- **Material for this task**:
****

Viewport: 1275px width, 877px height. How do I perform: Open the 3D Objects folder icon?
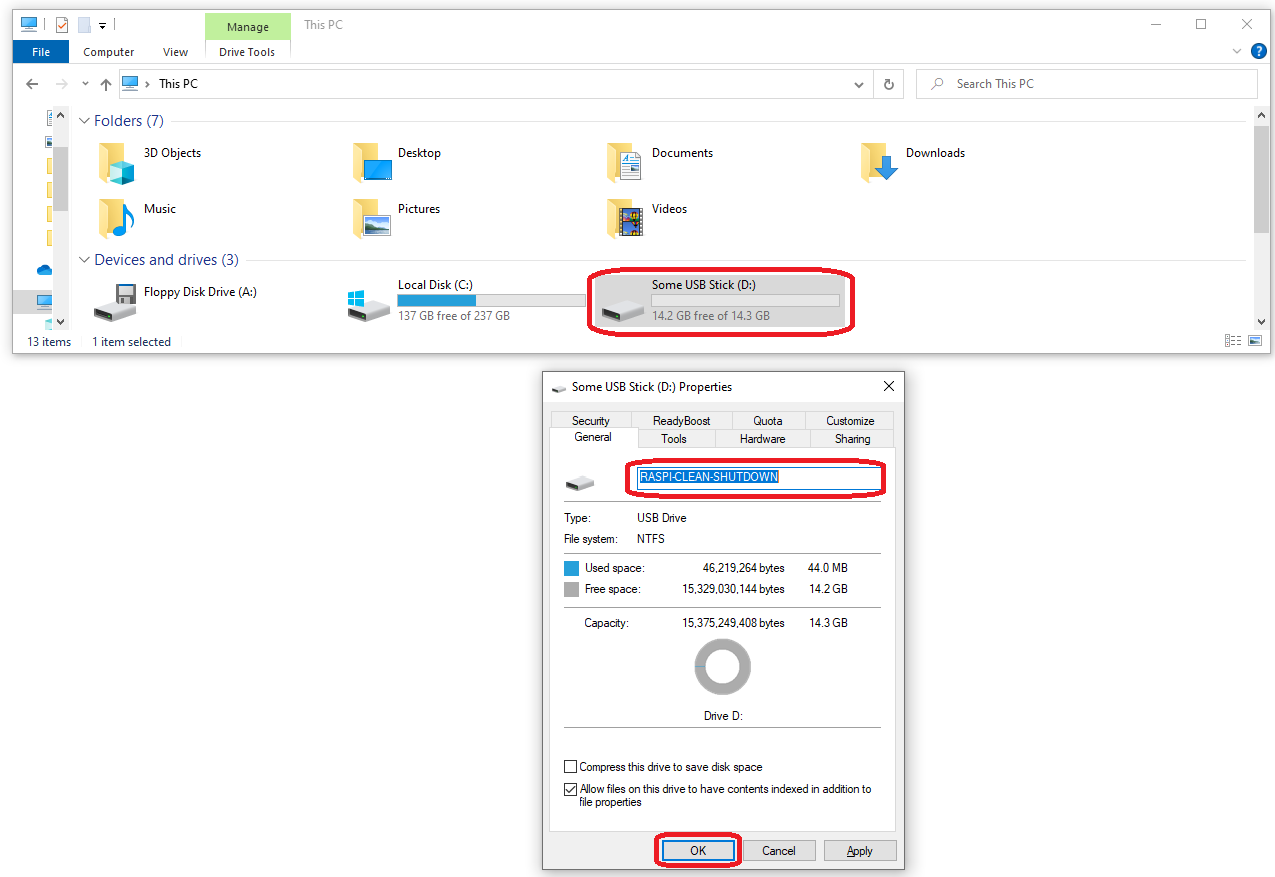click(x=117, y=163)
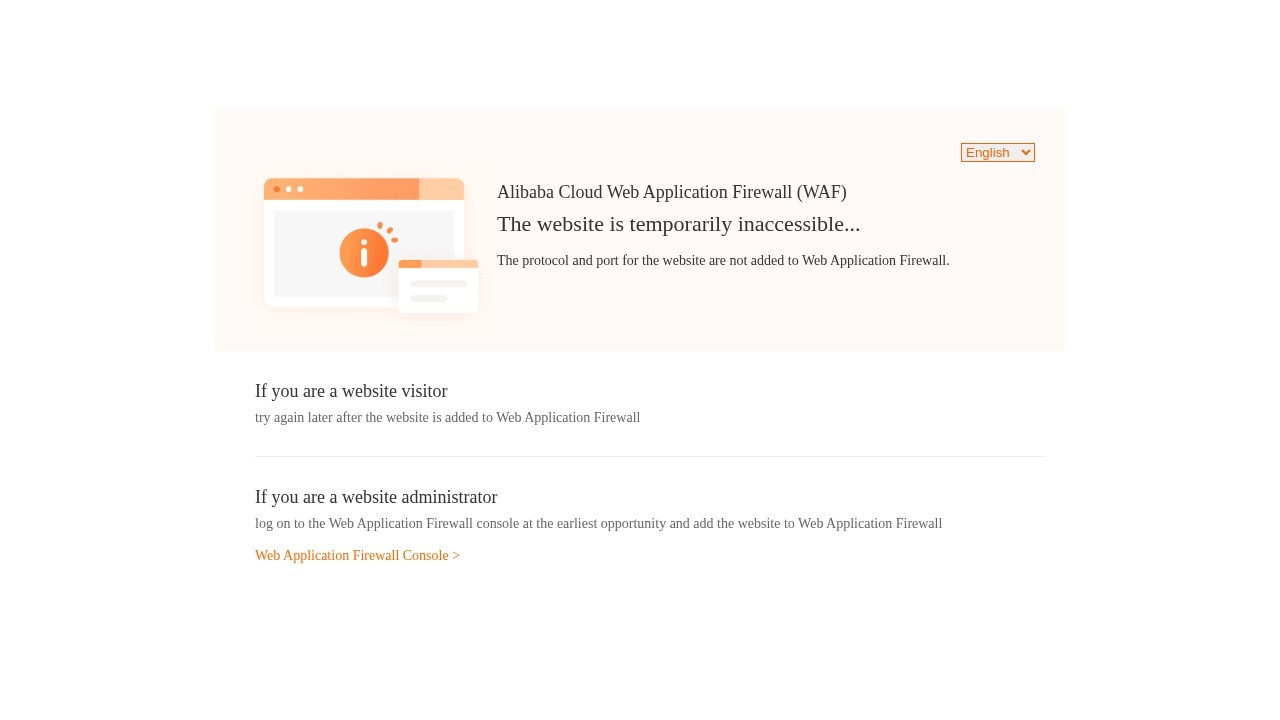1280x720 pixels.
Task: Click the "log on to the Web Application Firewall console" text
Action: pos(598,523)
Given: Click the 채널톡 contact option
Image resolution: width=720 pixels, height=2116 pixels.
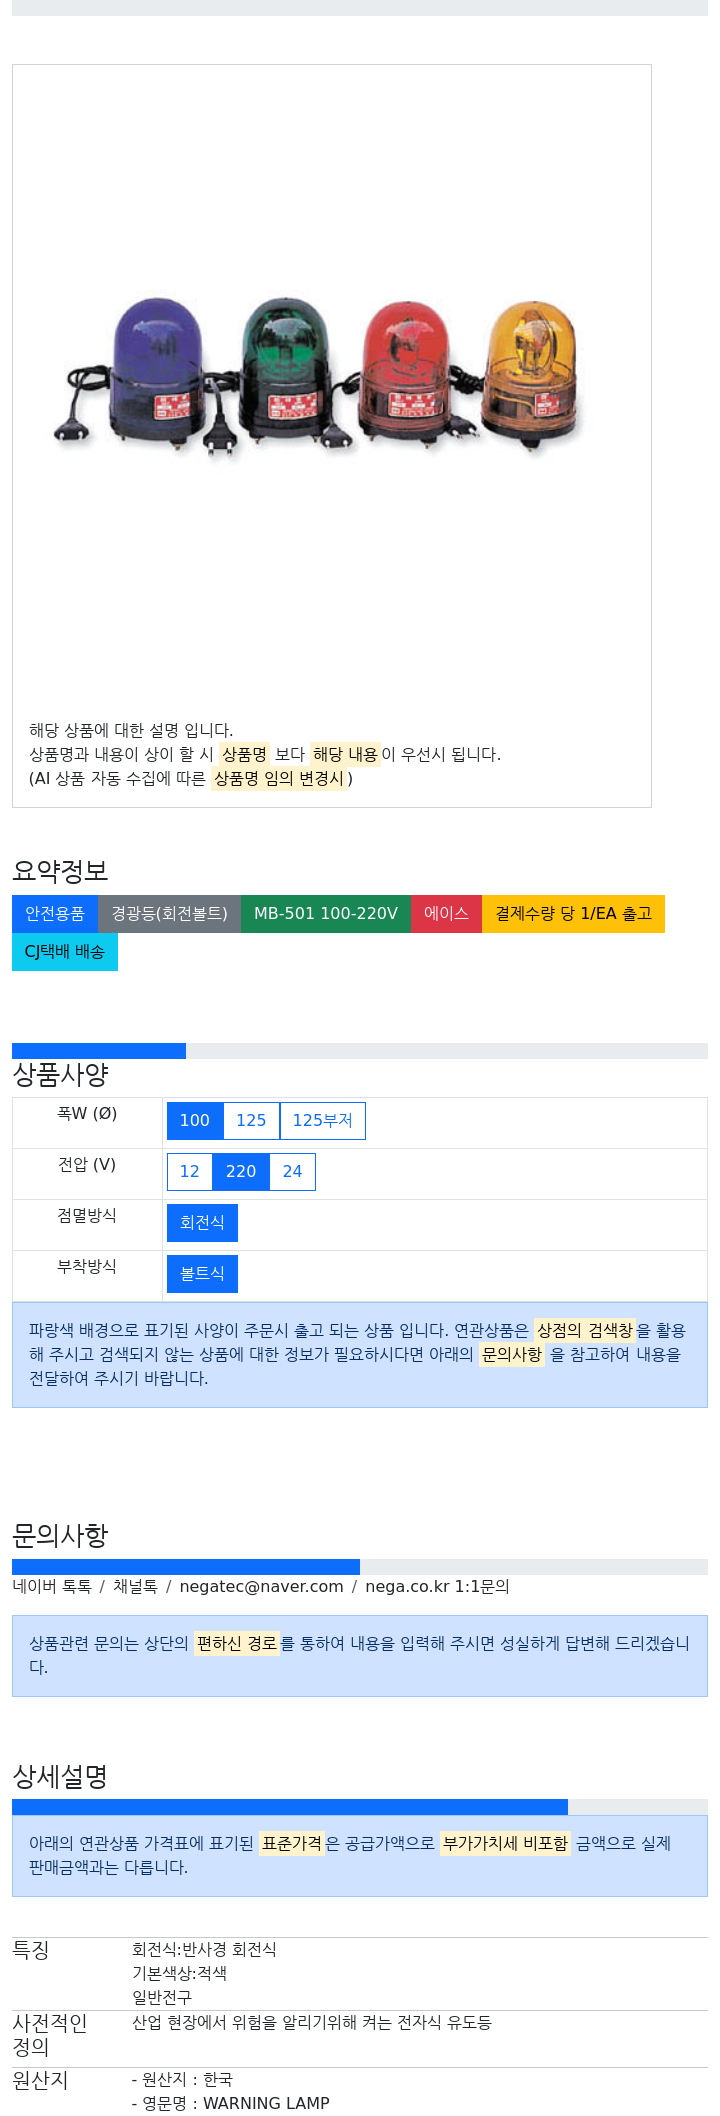Looking at the screenshot, I should 135,1587.
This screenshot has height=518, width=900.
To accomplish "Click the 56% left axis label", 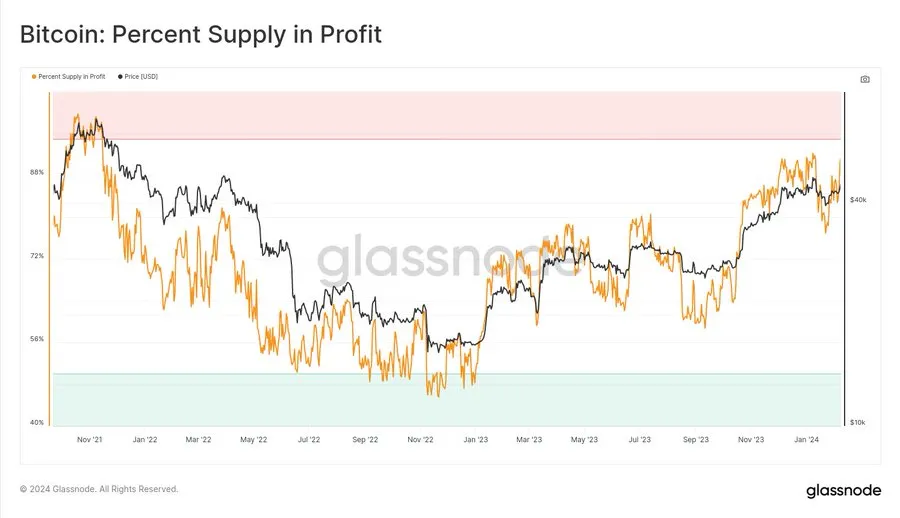I will (x=37, y=339).
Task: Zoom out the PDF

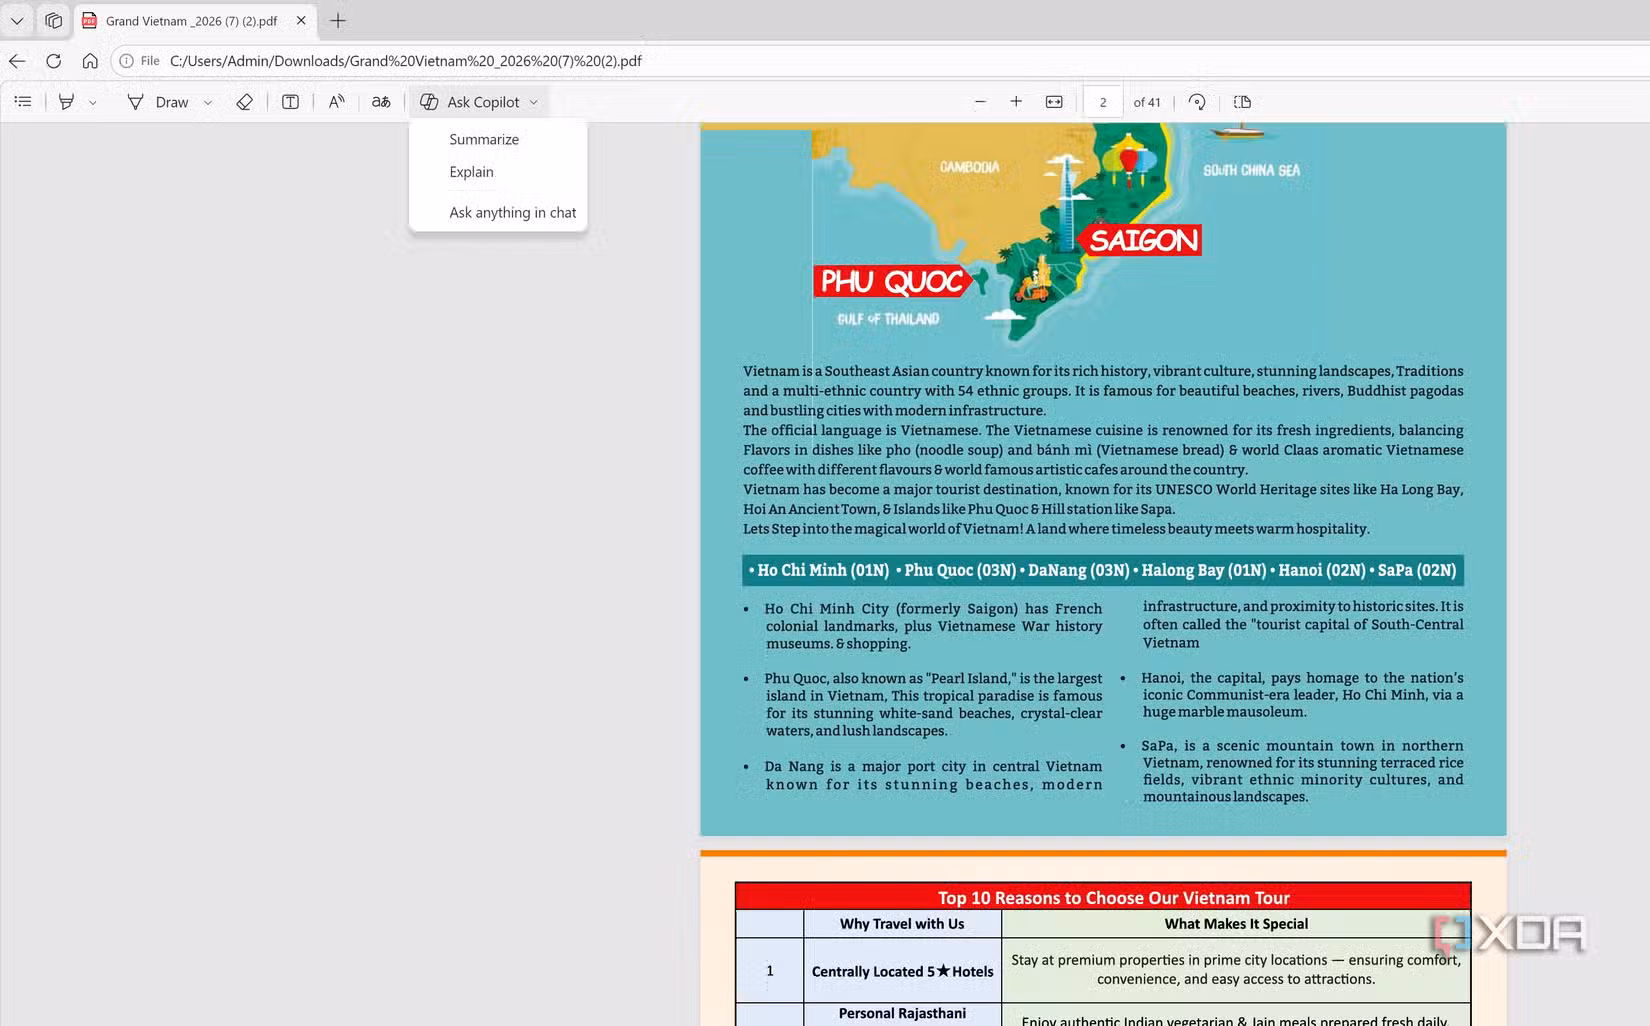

****

- **Task directions**: Reproduce exactly the entries from their first line through the line containing "Given: Click the 채널톡 contact option", including both, and omit any pictures.

- **Solution to this exercise**:
Viewport: 1275px width, 877px height. How do I perform: Open the 3D Objects folder icon?
click(x=117, y=163)
1280x720 pixels.
Task: Click the "log on to the Web Application Firewall console" text
Action: pos(598,523)
Given: Click the 채널톡 contact option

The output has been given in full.